Pyotr Ivanovich Petrovichev was an artist known for his lyrical landscapes. He was born in 1874 in Yaroslavl Governorate. He developed his initial professional skills as a painter at the Rostov Museum of Antiquities, where he was engaged in the restoration of icons. It was during his years at the museum that the painter Vasily Vasilyevich Vereshchagin noticed him and advised him to enter the painting department of the Moscow School of Painting, Sculpture and Architecture.
Pyotr Petrovichev’s talent was recognized when he participated in exhibitions of the Union of Russian Artists and the Society for Travelling Art Exhibitions, as well as in the showcases of Russian art in Paris.

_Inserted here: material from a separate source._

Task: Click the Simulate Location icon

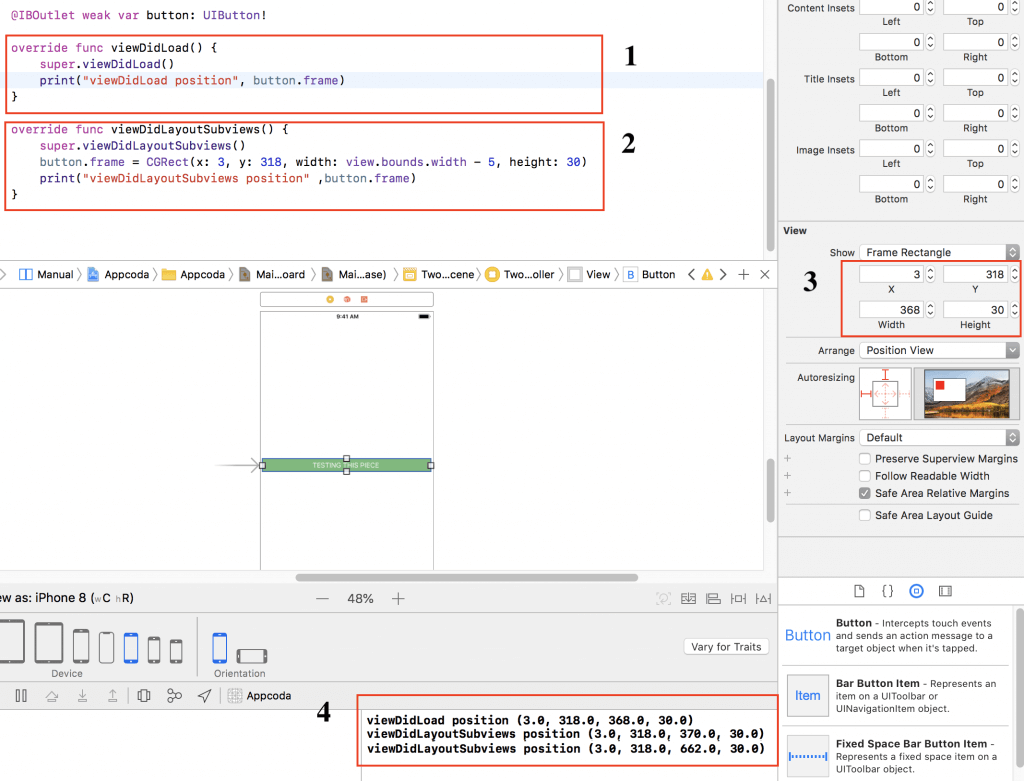Action: click(x=205, y=696)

The works of Pyotr Ivanovich Petrovichev are kept in the Tretyakov Gallery, the Russian Museum, and in all major regional museums of the Russian Federation and private collections.

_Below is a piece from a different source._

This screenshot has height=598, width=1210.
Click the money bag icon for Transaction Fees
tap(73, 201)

Petrovichev’s main focus was painting lyrical landscapes and architectural views of ancient Russian cities. The Novokuznetsk Art Museum displays his work titled “The First Spring”.

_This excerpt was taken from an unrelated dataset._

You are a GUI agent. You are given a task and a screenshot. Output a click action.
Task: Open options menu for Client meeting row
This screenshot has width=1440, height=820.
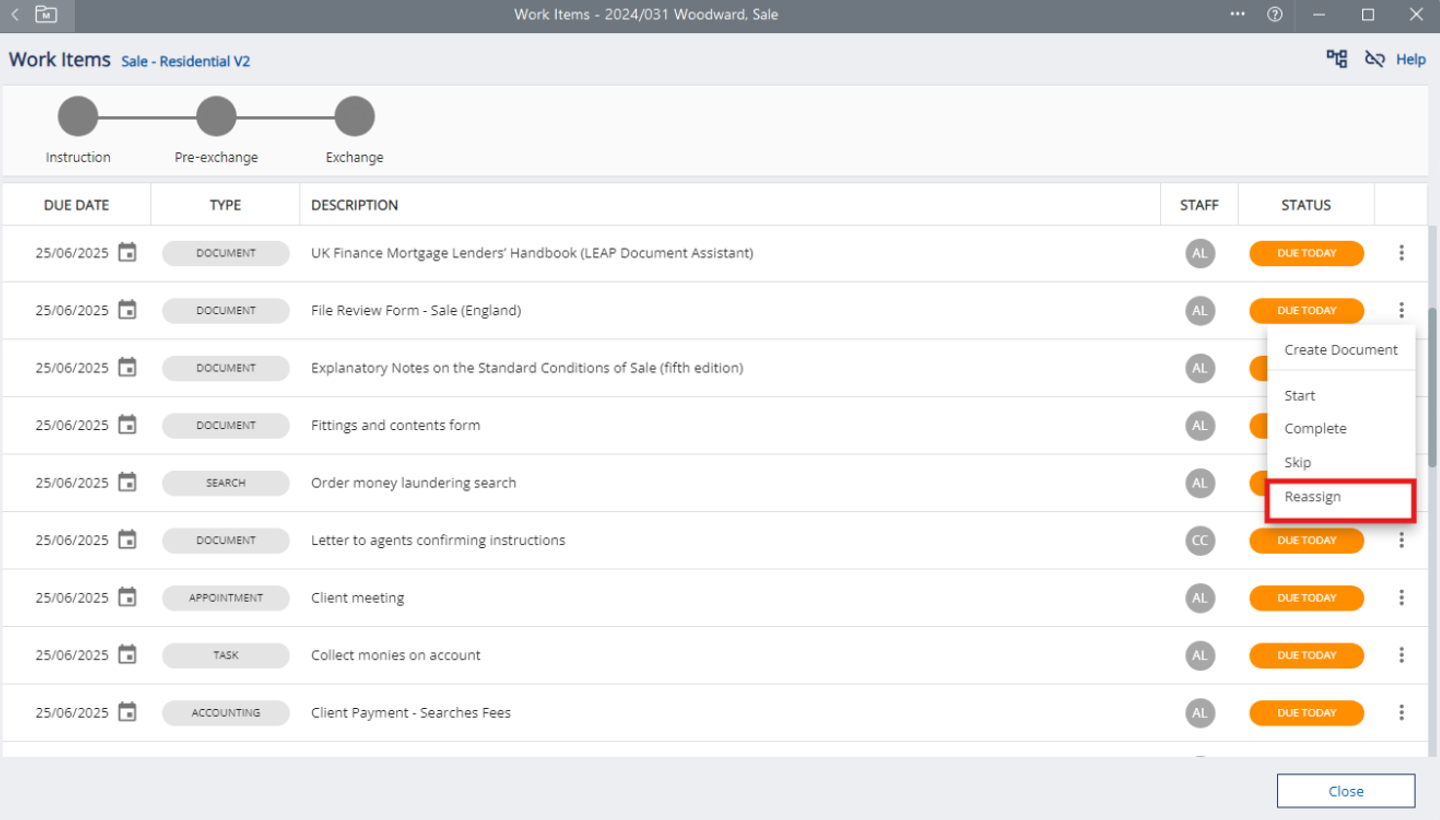1401,598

“The First Spring” was painted in the spring of 1918. Pyotr Petrovichev at that time was already an established, recognized artist. However, the drastic changes taking place in Russia during that period could not but affect the fate of the artist. In the spring of 1918, according to the memoirs of the artist’s wife Olga Ernestovna Petrovicheva, they left for Vladimir, where Petrovichev fruitfully worked, painting oil studies and making drawings in pen and ink. The difficult financial situation in which the family found itself and the uncertainty of the future — all this reflected on the artist’s inner state and, consequently, on his work.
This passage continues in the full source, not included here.